Pluripotent Stem Cell-derived CAR-T and CAR-NK Cells for Immunotherapy of Leukemia and Lymphoma
George Daley
MD, PhDBoston Children's Hospital
Project Term: July 1, 2024 - June 30, 2027
Cytotoxic cells of the immune system, including T and NK cells, can be targeted to seek out and destroy leukemia, lymphoma and myeloma cells by engineering them to express chimeric antigen receptors (CARs) which empower the cell to home to and kill the cancer cells. Typically, such CAR-T and CAR-NK cells are generated from a patient's own blood, but sometimes heavy pre-treatment with chemotherapy leaves inadequate supplies of T and NK cells. We propose to generate T and NK cells from Pluripotent Stem Cells, which through genetic manipulation can be rendered suitable for treating any patient with an "off-the-shelf" cell product, hence facilitating otherwise cumbersome, labor-intensive, and expensive patient-specific cell therapies.

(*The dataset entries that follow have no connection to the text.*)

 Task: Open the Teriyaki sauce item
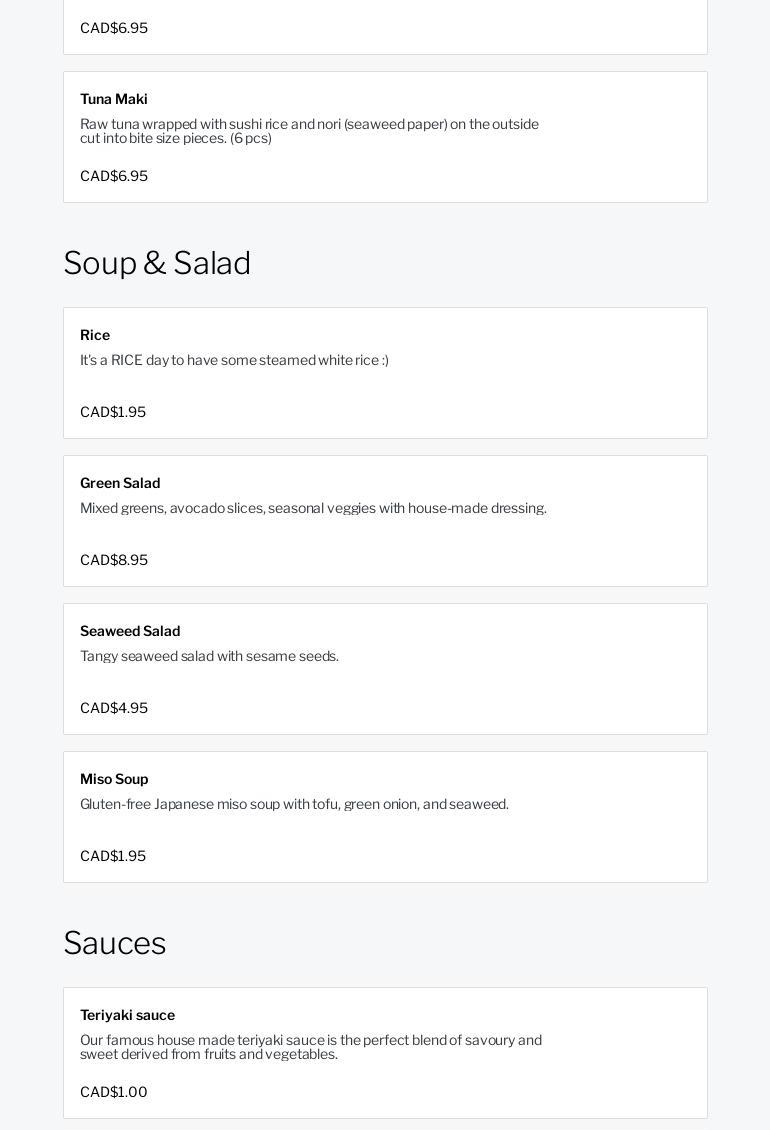click(x=127, y=1015)
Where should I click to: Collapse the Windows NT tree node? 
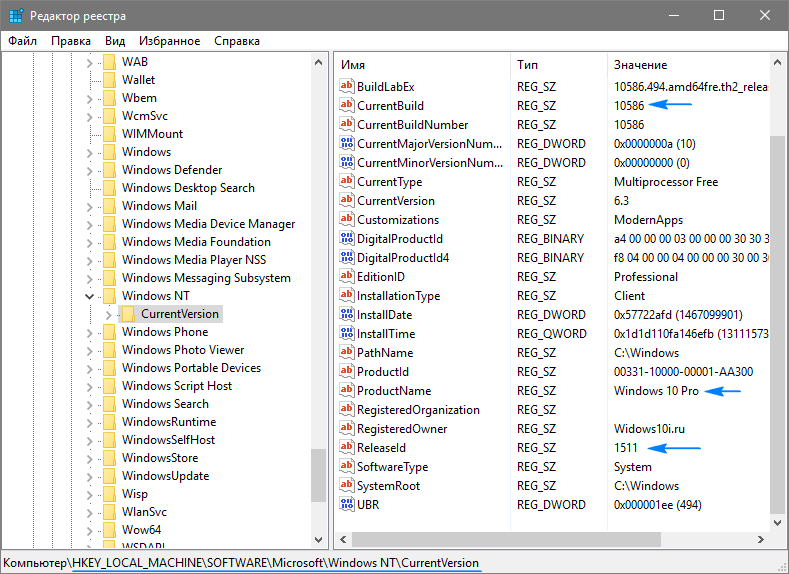90,296
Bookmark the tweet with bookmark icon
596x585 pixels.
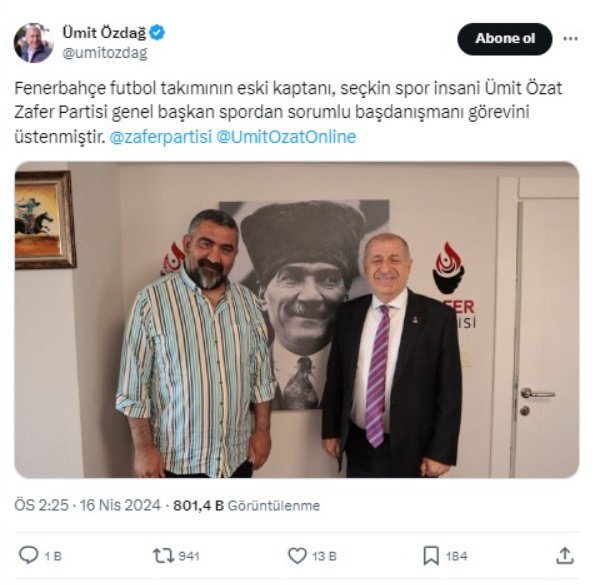click(431, 556)
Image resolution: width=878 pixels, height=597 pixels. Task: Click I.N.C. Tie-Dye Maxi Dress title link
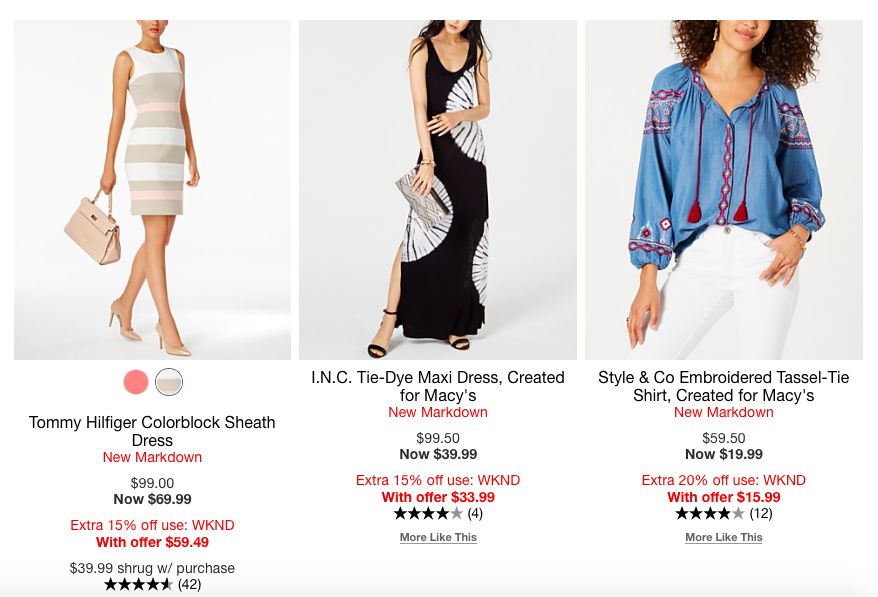(438, 386)
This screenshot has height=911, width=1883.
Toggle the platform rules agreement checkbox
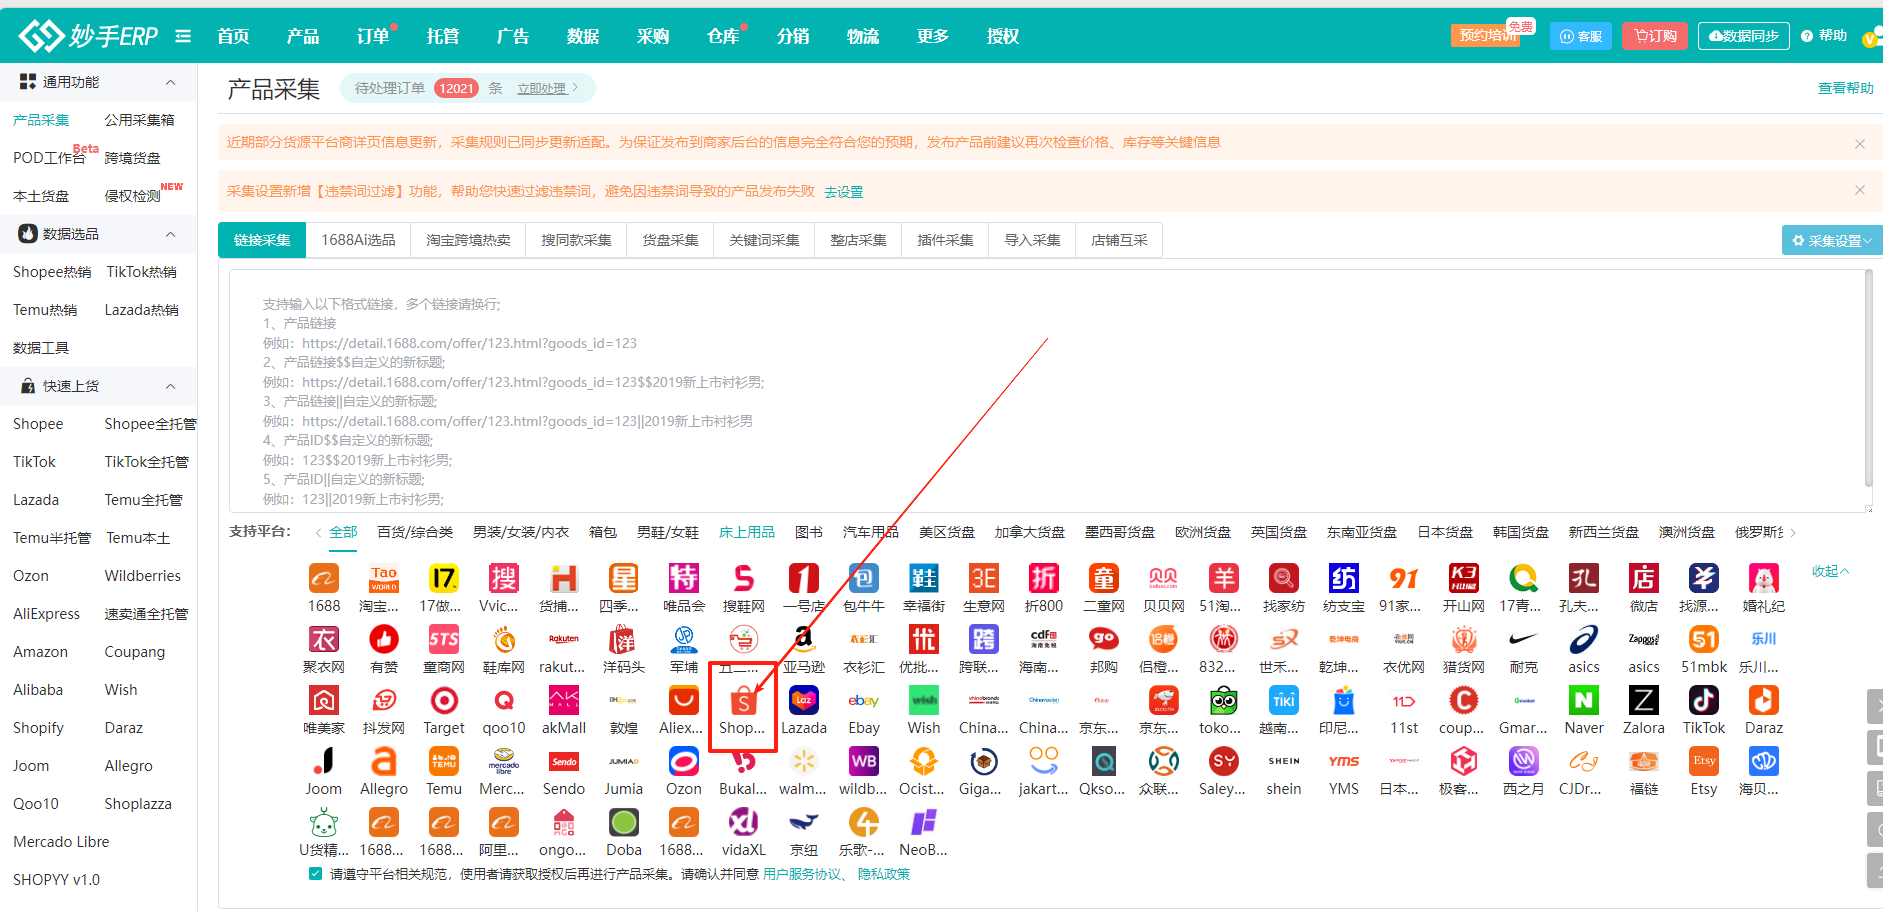(x=316, y=874)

Cancer immunotherapy employing T and NK cells of the immune system, modified with tumor-targeting chimeric antigen receptors (CAR), has demonstrated remarkable efficacy against lymphoid leukemia and lymphoma. Nevertheless, their broader application has been hindered by the laborious patient-specific procedures for harvesting and engineering blood cells when patients are often heavily pre-treated and have low blood counts. Human induced pluripotent stem cells (iPSCs), which grow as immortal cells in tissue culture, present an attractive resource for scalable, “off-the-shelf” cell therapy manufacturing. However, the challenge lies in generating functionally mature T and NK cells from iPSCs, which because of their primitive embryonic nature tend to produce immature cell products that lack the robust efficacy of adult cells harvested from a patient’s blood. We have identified molecular pathways that guide development of immune cells, and discovered small drug-like molecules and genetic therapies that allow us to isolate functionally robust immune cells that closely mimic their counterparts from adult blood. In our proposal, we aim to optimize genetic and chemical methods for producing highly effective cancer-fighting T and NK cells from pluripotent stem cell sources. We will test these cytotoxic cells in humanized mouse models of leukemia and lymphoma in anticipation of translation of novel cell therapies into the clinic.